ODA’s Village Liaison person was contacted and told he had been exposed at a recent meeting of village authorities, to a person who now tested positive to COVID 19. He had gone directly from the meeting to a ODA teachers meeting to share the updated information. Three of those teachers live at ODA Central so Leng was sick with worry that our teachers and ODA Central students may all be infected. He isolated the three teachers immediately, but it had been several days before they were warned. Thankfully eventually our Liaison man’s test was clear but at least the kids all understand now why they have to stay within the boundaries of ODA.

2019 August rice planting.  Villagers are hoping the wet season comes on time in June this year.  Last year was a drought and very late planting, creating great hardship.

Tourism is the backbone of Siem Reap and the surrounding subsistence farming villages.

The lack of international tourism worldwide will affect every corner of the globe and will bite particularly deep in Cambodia. We know that nowhere is immune to this and like everyone, we hope we can all ride this through. Villagers are used to the harsh realities of life and will probably weather it better than westerners. Droughts, being cut off, and crops devastated by floodwaters are regular occurrences for them to cope with, but the retrenchement of family, usually employed in hospitality, cuts off much needed funds to tide them through.

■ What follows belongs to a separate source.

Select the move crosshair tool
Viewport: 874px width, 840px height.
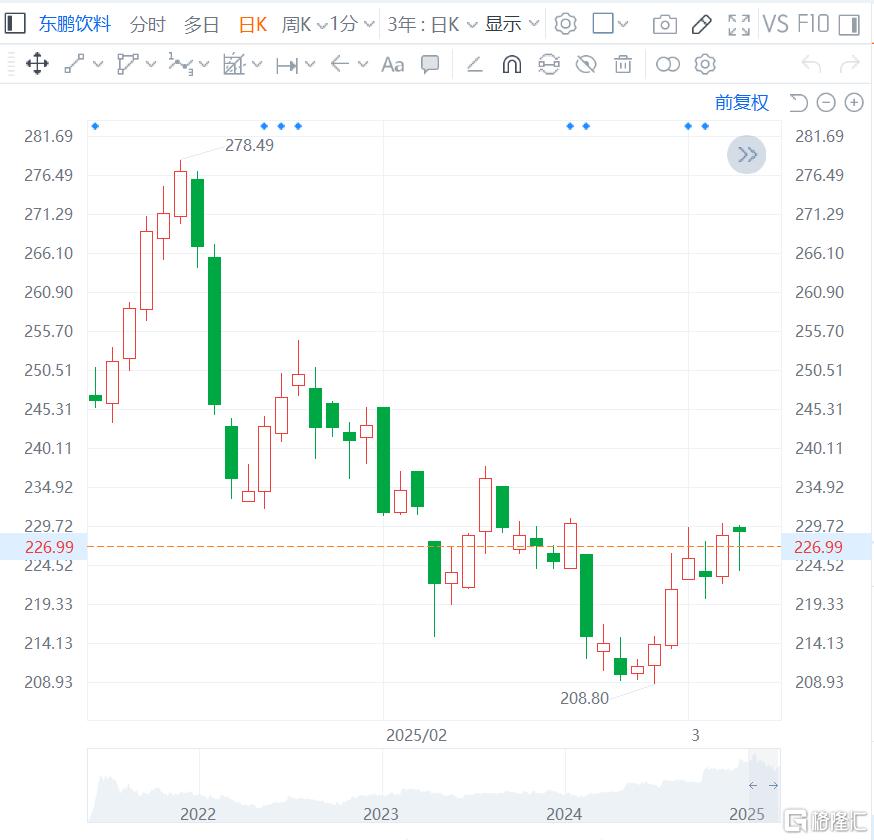point(37,65)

Yes like everyone, village families are uncertain and very worried, and the challenges to keep everything operational are certainly there for ODA, without our tourism donations, art and card income it will be very difficult. However ODA has always been run very tightly, the residential students have learnt to cook, clean and wash clothes etc to enable them to manage their own lives when they graduate, so costs are always kept at a minimum. Our children have all come from very desperate situations so they have survival memories to fall back on.


One story some 5 years ago is of siblings then 2, 4 and 6 years’ old. Mountain chiefs contacted Leng asking him to take them in, as they had been abandoned and were living on the side of a road (buffalo track) eating dirt and leaves and in land mine country! As always with new children Leng took them to hospital to be checked thoroughly including for AIDS, which are no problem to ODA with good ongoing programs at the Angkor Hospital for Children. Luckily they were clear of that, but the 2 year old was hospitalised immediately for 6 weeks with the doctors telling Leng he would have only survived another 4-5 days if not brought in.

The 4 year old, a girl, was acting as mother to her brothers and continued this role on arriving at ODA, it was so touching to see in one so little! The 6 year old had had an accident and having ‘died’ for one month, (was obviously unconscious) before coming to ODA, and continues to have difficulties, so he was quite dependant on his little sisters 4 year old survival instincts too.

The youngest boy is fit and healthy now as is his wonderful older sister and both doing very well at school. The boy who had the accident has long term learning difficulties, but is a bright happy and very social young boy. Sadly their story is quite typical of many youngsters who have found sanctuary with ODA.


ODA Central school - Many of our children have overcome very difficult situations and backgrounds when they were young also, so whilst they may have had a ‘dream’ existence at ODA with plentiful food, dry housing, education and genuine 'family care’, they all know how to pull together and survive challenging times, getting on with studying what they can online. They know how to get on with what’s necessary, so will manage to weather this somehow


We know it is a very uncertain world right now, with many more people becoming vulnerable to ill health and hardship. We hope you are keeping yourself safe and well.

We appreciate more than ever your commitment to the life changing financial support you offer to children attached to ODA Cambodia.

Like everywhere it will be hard to survive but the simple truth is we have to for all these kids and our teachers sakes!

Time for creating.

Chanda and Channy love creating their art around their now online university studies.

Donate he

Keeping everything in order.

Sok Vun and Me Sung manage the Gallery brilliantly, Leng is proud of them.